**THE PROBLEM**
Transcribe exactly, and only, the lines from the one with "Task: Open the 贸易伙伴 tab" through the end of the records below, including both of those lines. Skip all pictures.

**SUPPLIED DATA**

+ + + +

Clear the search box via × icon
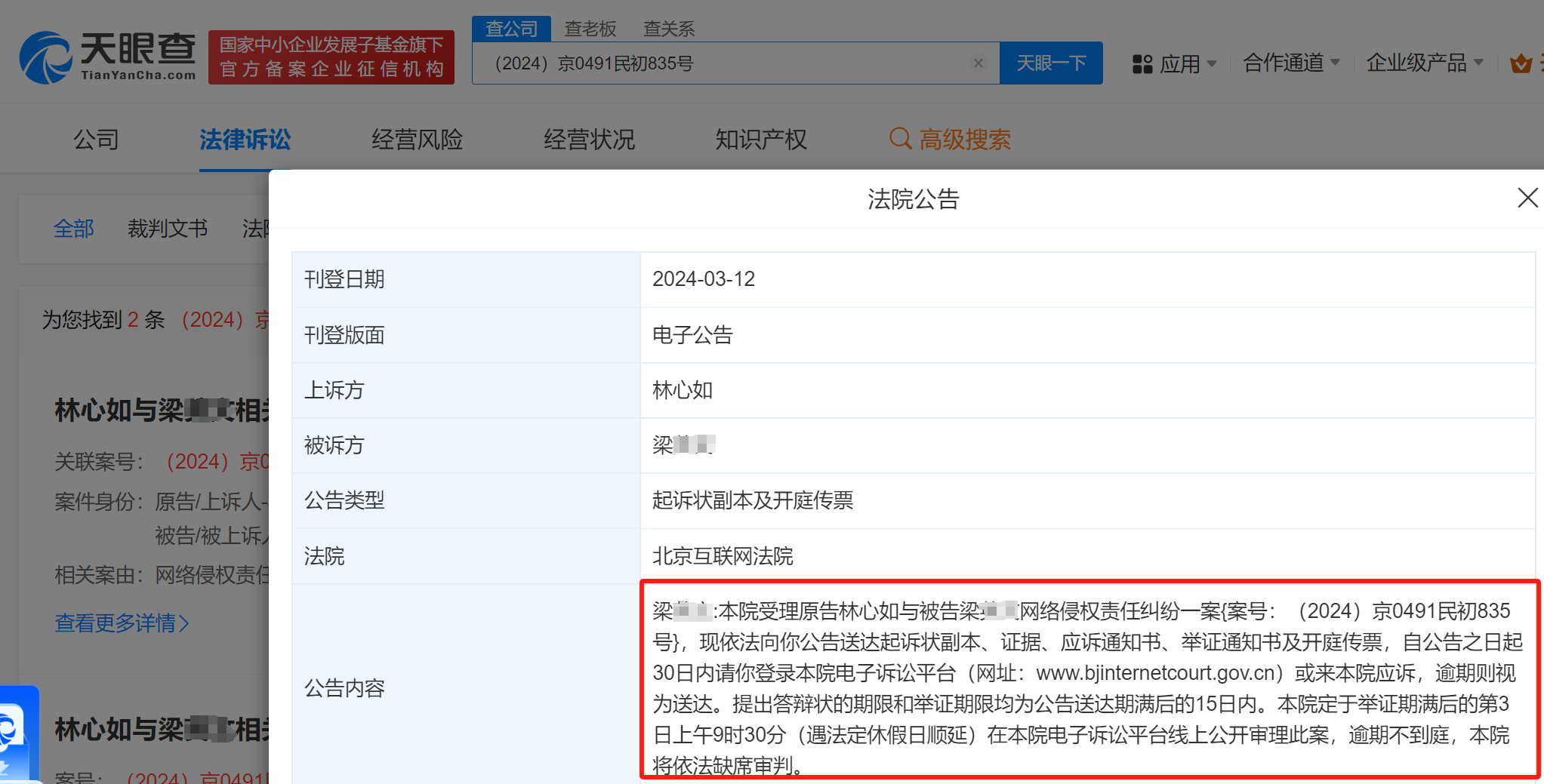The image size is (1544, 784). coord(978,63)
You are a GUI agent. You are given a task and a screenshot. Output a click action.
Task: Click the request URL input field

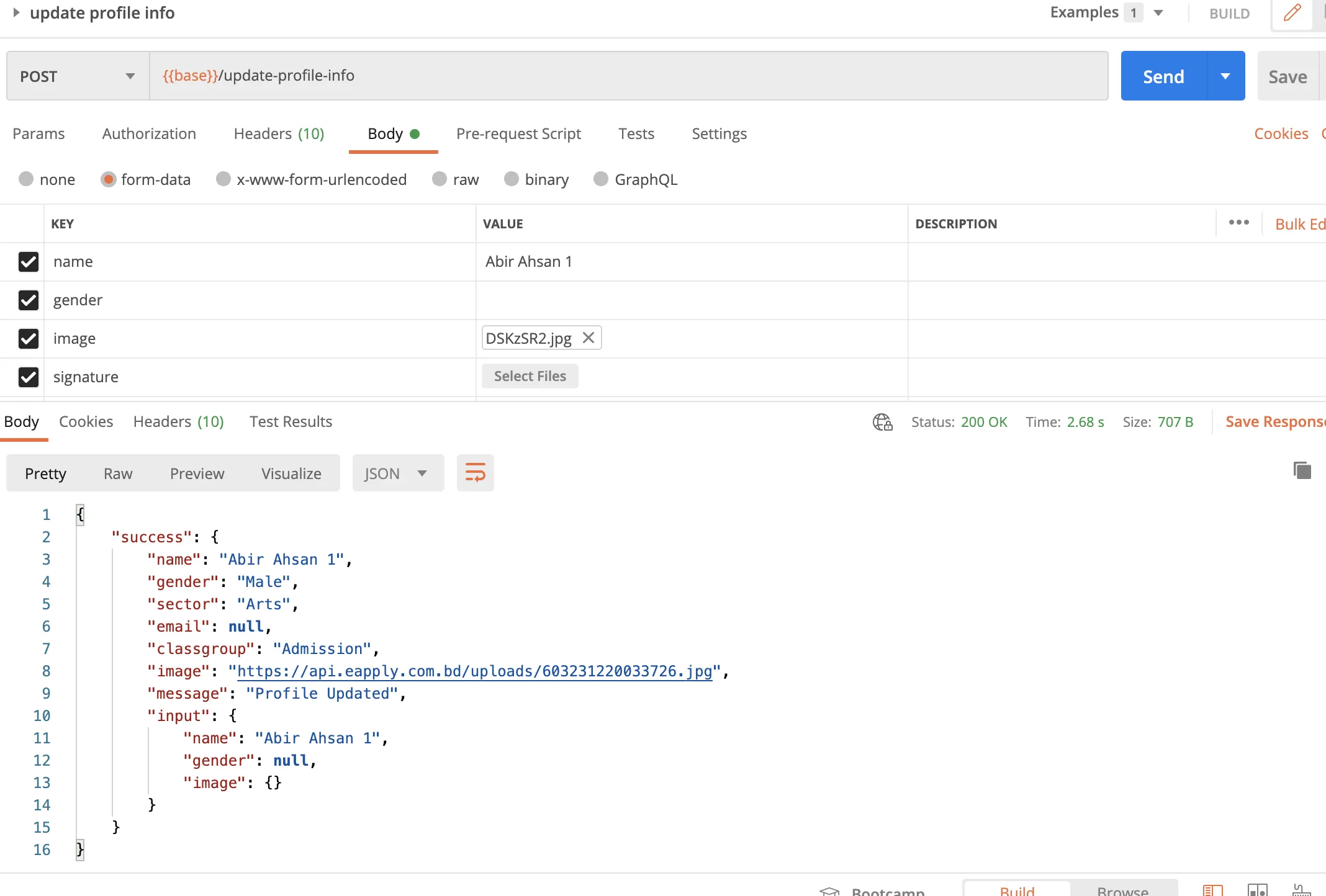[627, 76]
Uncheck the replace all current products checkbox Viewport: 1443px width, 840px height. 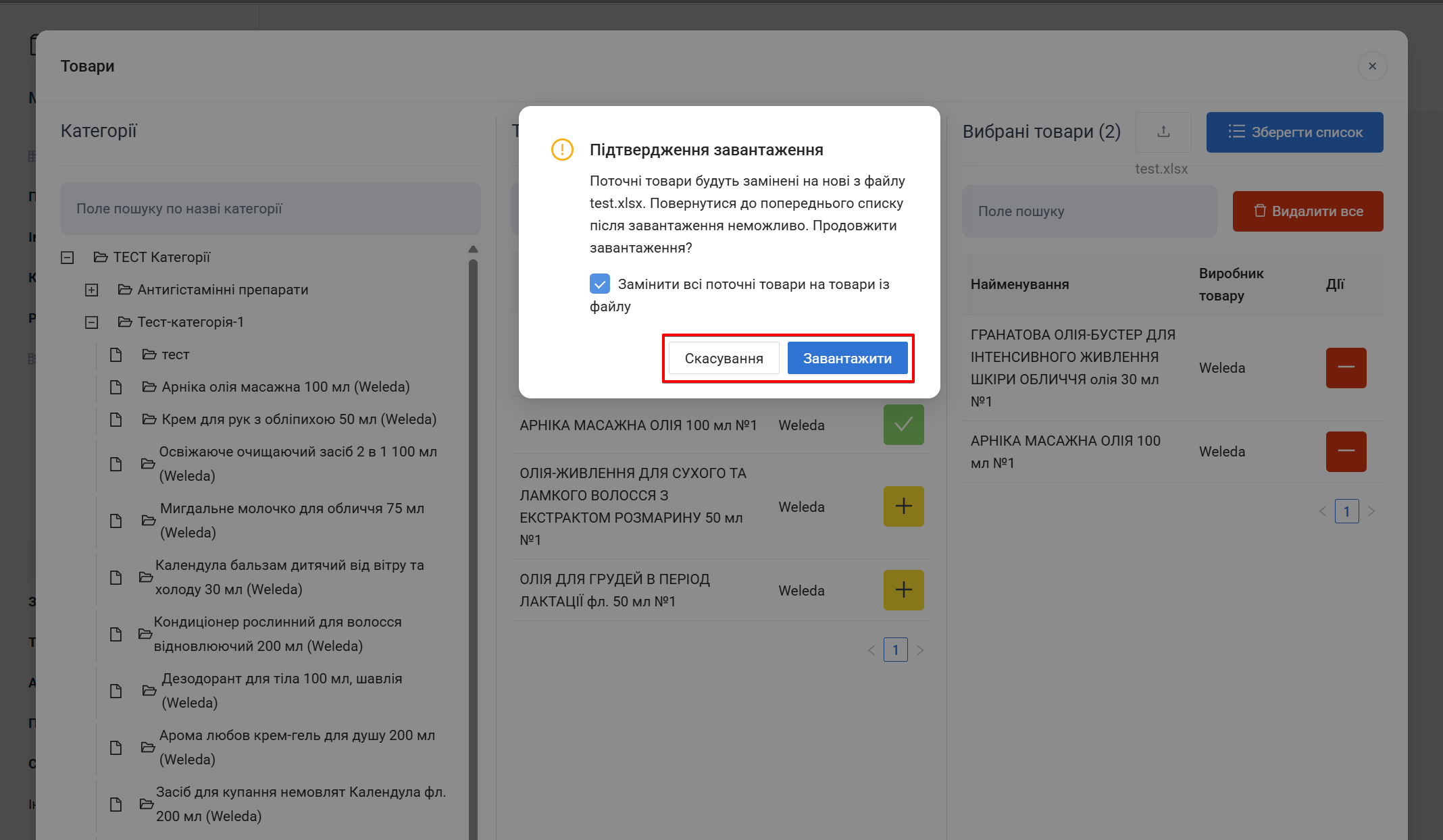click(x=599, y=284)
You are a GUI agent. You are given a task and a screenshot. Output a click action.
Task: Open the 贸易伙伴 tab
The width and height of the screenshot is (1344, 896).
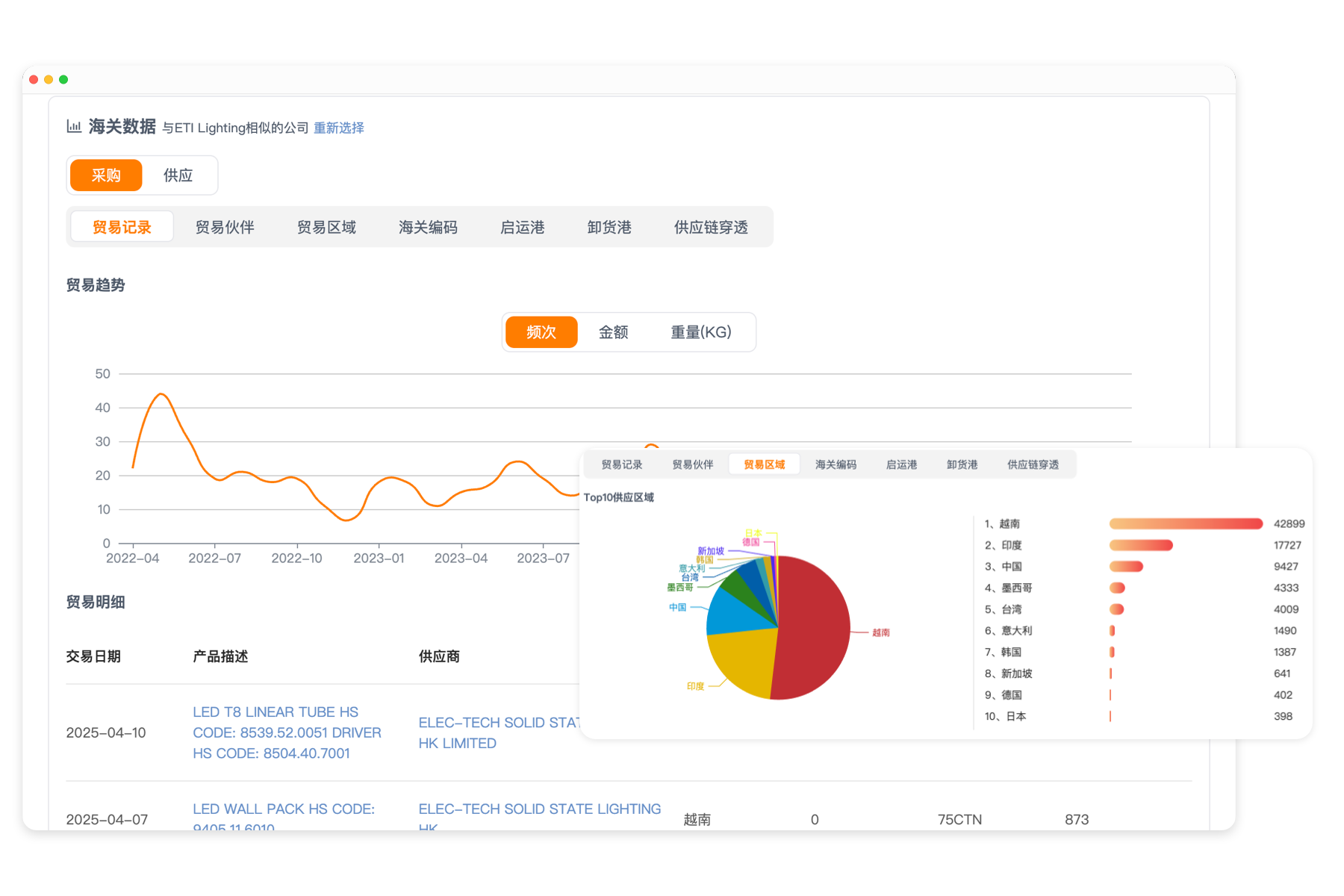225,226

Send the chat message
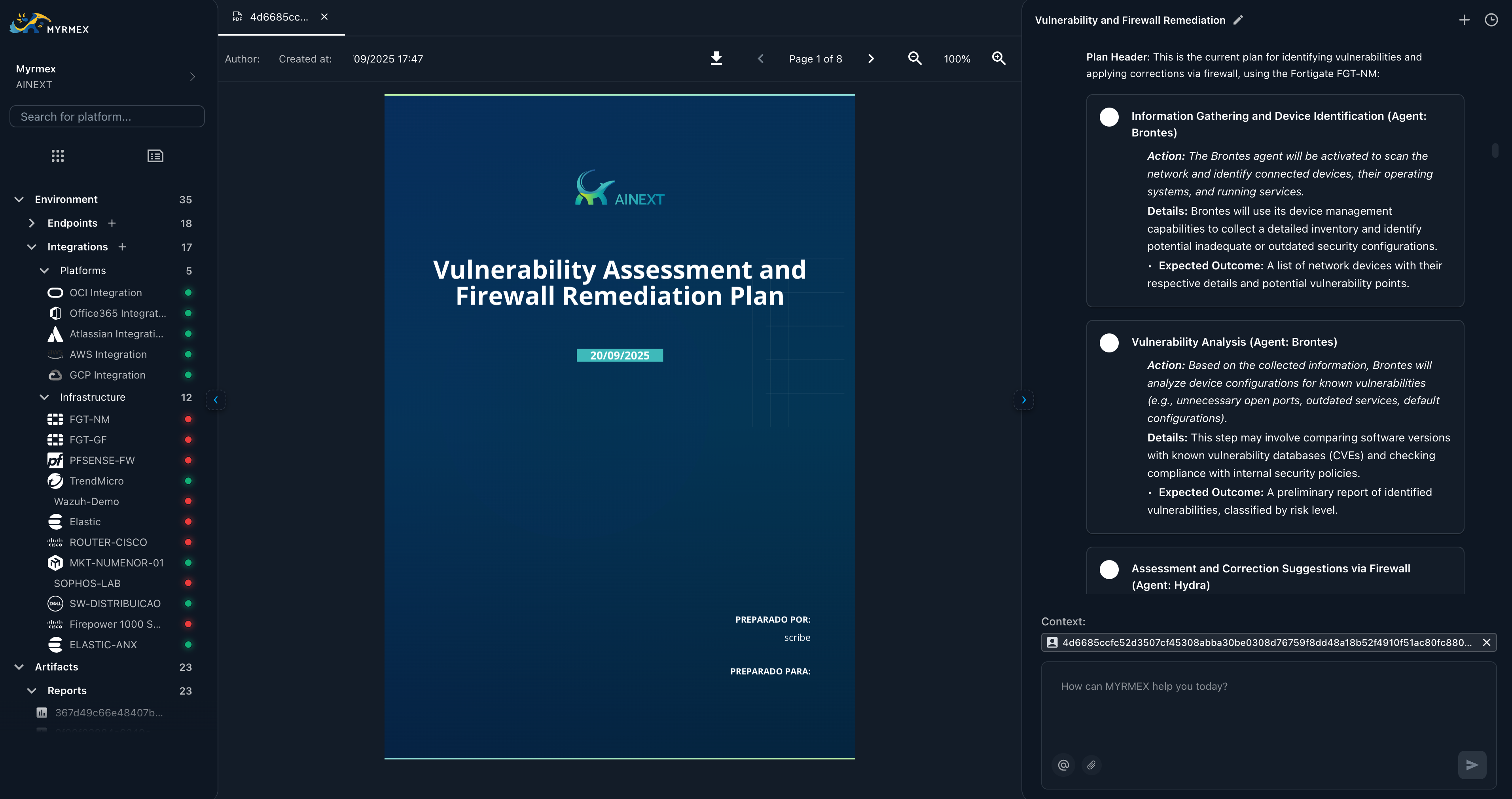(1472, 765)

+ + + +

**EXERCISE RESPONSE**
Task: Open the 贸易伙伴 tab
The width and height of the screenshot is (1344, 896).
225,226

Send the chat message
(1472, 765)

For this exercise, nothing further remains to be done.